Prognosis depends on the etiologic source of SIRS, as well as on associated comorbidities. The mortality figures in the previously mentioned study by Rangel-Fausto et al were 7% for SIRS, 16% for sepsis, 20% for severe sepsis, and 46% for septic shock. ^[12] The median time interval from SIRS to sepsis was inversely related to the number of SIRS criteria met. Morbidity is related to the causes of SIRS, complications of organ failure, and the potential for prolonged hospitalization.

However, a large retrospective study of Australia and New Zealand ICU care over the period 2000-2012 found a clear progressive decline in severe sepsis and septic shock mortality, from 35% to 18%, with equal trends across all age groups and treatment settings. ^[17] These data suggest that attention to detail, using best practices and overall quality care, has nearly halved mortality from severe sepsis, independently of any specific treatment. Thus, attention to overall patient status and use of proven risk reduction approaches (eg, stress ulcer prophylaxis, deep vein thrombosis [DVT] prophylaxis, daily awakening, and weaning trials in ventilator-dependent patients) are central to improving outcomes.

Pittet et al showed that control patients had the shortest hospital stay, whereas patients with SIRS, sepsis, and severe sepsis required progressively longer hospital stays. ^[13]

A study by Shapiro et al evaluated mortality in patients with suspected infection in the ED and found the following in-hospital death rates ^[18] :

• Suspected infection without SIRS - 2.1%
• Sepsis - 1.3%
• Severe sepsis - 9.2%
• Septic shock - 28%

In this study, the presence of SIRS criteria alone had no prognostic value for either in-hospital mortality or 1-year mortality. Each additional organ dysfunction increased the risk of mortality at 1 year. The authors concluded that organ dysfunction was a better predictor of mortality than SIRS criteria were.

Sinning et al evaluated the SIRS criteria in patients who underwent transcatheter aortic valve implantation (TAVI) and found that SIRS appeared to be a strong predictor of mortality. ^[19] The occurrence of SIRS was characterized by a significantly elevated release of IL-6 and IL-8, with subsequent increases in the leukocyte count, CRP, and procalcitonin. The occurrence of SIRS was related to 30-day and 1-year mortality (18% vs 1.1% and 52.5% vs 9.9%, respectively) and independently predicted 1-year mortality risk.

In the aforementioned Heffner et al study, in-hospital mortality was lower in SIRS patients without an identified infection than in patients with an infectious etiology for their SIRS (9% vs 15%). ^[14]

McConnell et al found that nearly 10% of patients with infections of a total knee or hip arthroplasty developed SIRS that led to increases in duration of hospitalization, ICU admissions, and 2-year reoperation and death rates. ^[10]
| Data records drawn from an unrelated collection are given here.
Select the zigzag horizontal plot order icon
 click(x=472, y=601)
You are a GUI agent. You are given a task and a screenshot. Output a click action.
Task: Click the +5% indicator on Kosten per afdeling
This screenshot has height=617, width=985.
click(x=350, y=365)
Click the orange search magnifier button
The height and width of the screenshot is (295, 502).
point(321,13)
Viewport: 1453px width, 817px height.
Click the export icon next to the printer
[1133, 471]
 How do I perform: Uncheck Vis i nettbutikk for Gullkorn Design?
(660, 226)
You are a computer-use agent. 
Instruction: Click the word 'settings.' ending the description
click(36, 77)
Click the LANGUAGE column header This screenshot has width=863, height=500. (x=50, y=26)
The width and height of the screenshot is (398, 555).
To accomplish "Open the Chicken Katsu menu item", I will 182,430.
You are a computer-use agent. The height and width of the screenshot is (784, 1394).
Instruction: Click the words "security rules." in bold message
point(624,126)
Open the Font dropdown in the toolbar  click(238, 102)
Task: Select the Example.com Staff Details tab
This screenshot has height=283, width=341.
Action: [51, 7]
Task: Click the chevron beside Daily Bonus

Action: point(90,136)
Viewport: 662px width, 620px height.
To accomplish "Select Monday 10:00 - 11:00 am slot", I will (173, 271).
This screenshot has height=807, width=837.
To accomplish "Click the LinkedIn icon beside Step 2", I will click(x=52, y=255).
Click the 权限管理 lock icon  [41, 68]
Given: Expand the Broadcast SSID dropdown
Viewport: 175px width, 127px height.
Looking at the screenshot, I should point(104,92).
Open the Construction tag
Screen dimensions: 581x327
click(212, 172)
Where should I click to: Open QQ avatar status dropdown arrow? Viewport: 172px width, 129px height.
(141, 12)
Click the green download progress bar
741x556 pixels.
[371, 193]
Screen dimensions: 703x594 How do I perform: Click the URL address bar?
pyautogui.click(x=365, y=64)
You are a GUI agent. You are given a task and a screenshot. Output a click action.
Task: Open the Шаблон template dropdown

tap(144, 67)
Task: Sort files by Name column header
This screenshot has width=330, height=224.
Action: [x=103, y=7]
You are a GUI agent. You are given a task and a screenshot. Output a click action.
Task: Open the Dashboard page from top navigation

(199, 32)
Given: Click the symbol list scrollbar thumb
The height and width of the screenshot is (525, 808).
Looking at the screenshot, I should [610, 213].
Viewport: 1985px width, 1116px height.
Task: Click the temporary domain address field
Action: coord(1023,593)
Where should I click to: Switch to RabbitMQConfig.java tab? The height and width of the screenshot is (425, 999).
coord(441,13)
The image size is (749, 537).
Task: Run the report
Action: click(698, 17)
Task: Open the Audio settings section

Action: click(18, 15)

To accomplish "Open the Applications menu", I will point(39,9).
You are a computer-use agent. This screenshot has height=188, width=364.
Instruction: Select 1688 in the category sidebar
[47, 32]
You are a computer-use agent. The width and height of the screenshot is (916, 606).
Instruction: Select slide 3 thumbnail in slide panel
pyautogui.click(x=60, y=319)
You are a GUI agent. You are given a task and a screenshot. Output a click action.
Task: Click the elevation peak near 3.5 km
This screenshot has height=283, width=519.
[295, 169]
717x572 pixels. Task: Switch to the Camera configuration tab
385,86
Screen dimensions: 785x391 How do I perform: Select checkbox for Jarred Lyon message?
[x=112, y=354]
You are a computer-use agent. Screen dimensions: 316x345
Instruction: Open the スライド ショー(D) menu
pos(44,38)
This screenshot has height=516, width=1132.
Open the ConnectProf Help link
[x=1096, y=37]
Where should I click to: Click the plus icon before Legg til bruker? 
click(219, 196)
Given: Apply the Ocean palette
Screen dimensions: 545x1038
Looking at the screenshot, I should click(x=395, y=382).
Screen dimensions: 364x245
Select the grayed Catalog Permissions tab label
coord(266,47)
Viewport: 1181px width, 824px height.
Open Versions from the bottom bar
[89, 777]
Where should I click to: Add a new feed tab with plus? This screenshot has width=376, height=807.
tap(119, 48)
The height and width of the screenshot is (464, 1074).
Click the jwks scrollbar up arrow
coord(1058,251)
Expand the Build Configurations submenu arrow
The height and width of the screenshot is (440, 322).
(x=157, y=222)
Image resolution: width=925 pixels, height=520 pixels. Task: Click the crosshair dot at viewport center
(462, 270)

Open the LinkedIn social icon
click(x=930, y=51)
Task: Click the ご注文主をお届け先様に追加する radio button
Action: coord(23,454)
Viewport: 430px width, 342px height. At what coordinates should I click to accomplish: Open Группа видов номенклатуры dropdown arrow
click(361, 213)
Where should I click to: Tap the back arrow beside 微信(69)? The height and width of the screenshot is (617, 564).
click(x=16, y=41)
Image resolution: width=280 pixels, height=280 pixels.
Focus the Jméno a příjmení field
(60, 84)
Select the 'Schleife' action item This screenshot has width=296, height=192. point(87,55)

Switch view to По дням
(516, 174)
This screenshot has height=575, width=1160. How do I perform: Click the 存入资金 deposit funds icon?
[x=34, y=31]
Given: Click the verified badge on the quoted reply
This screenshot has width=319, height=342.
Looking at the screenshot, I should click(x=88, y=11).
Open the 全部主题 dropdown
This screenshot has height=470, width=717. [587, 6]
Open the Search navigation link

The reformulated definitions by the 2016 SCCM/EISCM task force specified that (1) sepsis requires organ dysfunction and (2) the concepts of SIRS and severe sepsis are eliminated. Furthermore, the task force recommended SOFA as the tool to assess severity of organ dysfunction in potentially septic patients, on the grounds that SOFA has superior predictive validity for in-hospital mortality as compared with SIRS. ^[4]

Education should ideally target the patient's family. Family members need to understand the fluid nature of immune responsiveness and to realize that SIRS is a potential harbinger of other more dire syndromes.